Через несколько дней, в начале июля, антитрестовское подразделение Министерства юстиции формально уведомило Salomon о том, что занимается расследованием «сжатия» в ходе майского аукциона двухлетних ценных бумаг, о котором компания писала в SEC. Гутфрейнд, по словам Сноу, посерьезнел и нанял компанию Марти Липтона Wachtell, Lipton, внешнего консультанта Salomon, для проведения собственного расследования от имени Salomon относительно обстоятельств майского «сжатия»*. Внутри Salomon царили совершенно противоположные настроения в отношении «сжатия». Кто-то говорил, что рынок казначейских бумаг был изначально спроектирован так, что допускал возможность подобных действий. Работа дилера заключалась в том, чтобы работать со своими клиентами над распределением значительных пакетов облигаций. Небольшие «сжатия» происходили на этом рынке постоянно. В данном случае проблема оказалась чуть шире обычного. Ну и что? Казначейство просто пыталось навесить на Salomon всех собак. Многие годы безумного высокомерия, изображенного в книге «Покер лжецов», вкупе с постепенной эрозией власти превратили Salomon в боксерскую грушу32. Однако другие были в ярости из-за того, что Мозер опять обманул Казначейство. Их поражало, как он мог осмелиться на такую масштабную махинацию, зная, что его отношения с Бэшемом уже далеки от приятельских. Появились и другие вопросы. Почему Мозер – и без того находясь на испытательном сроке за «возможно преступное» поведение – начал так явно дразнить Казначейство, что его действия заставили всю финансовую прессу писать об этом, что гарантированно привлекало к нему еще большее внимание?33
Сноу, отчитывавшийся перед Файерстайном за все трейдинговые операции, отвечал за внутреннее расследование по майскому «сжатию». Часть июня он находился вне офиса вследствие операции на колене. Ни он сам, ни Файерстайн не участвовали во встрече с Глаубером и не знали о принятом решении отложить предание гласности действий Мозера34. Вернувшись в офис в июле, Сноу быстро понял, что уже выпал из цикла. Люди начали проводить все больше времени на собраниях. Мысли об этой ситуации постоянно преследовали его. Как-то ночью ему приснился сон. На следующее утро он зашел в офис Файерстайна и поделился с ним рассказом о ночном «приключении», в котором они позвонили Уоррену Баффету и рассказали ему о фальшивой заявке, потому что были крайне напуганы бездействием со стороны Гутфрейнда и Страусса.

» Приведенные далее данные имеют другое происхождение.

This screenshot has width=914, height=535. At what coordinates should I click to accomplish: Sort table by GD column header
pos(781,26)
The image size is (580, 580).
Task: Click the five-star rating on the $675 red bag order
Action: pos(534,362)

Файерстайн начал прятать глаза от Сноу. «Нет, нет, – сказал он. – До этого дело не дойдет». Файерстайн все еще пытался повлиять на Гутфрейнда. Рассказ о случившемся Баффету привел бы к разрыву имевшихся связей35. Сноу, поведав о своем сне, совершенно не пытался таким образом обойти своего босса и не думал сам звонить Баффету, однако ему казалось, что Файерстайн мог бы прислушаться к его совету36.
* Во время этих событий Salomon подала заявление о размещении долговых обязательств на сумму 5 миллиардов долларов, подписанное одним из директоров. Создание регистрационного заявления в этих условиях потенциально могло привести компанию к обвинению в нарушении законодательства о ценных бумагах.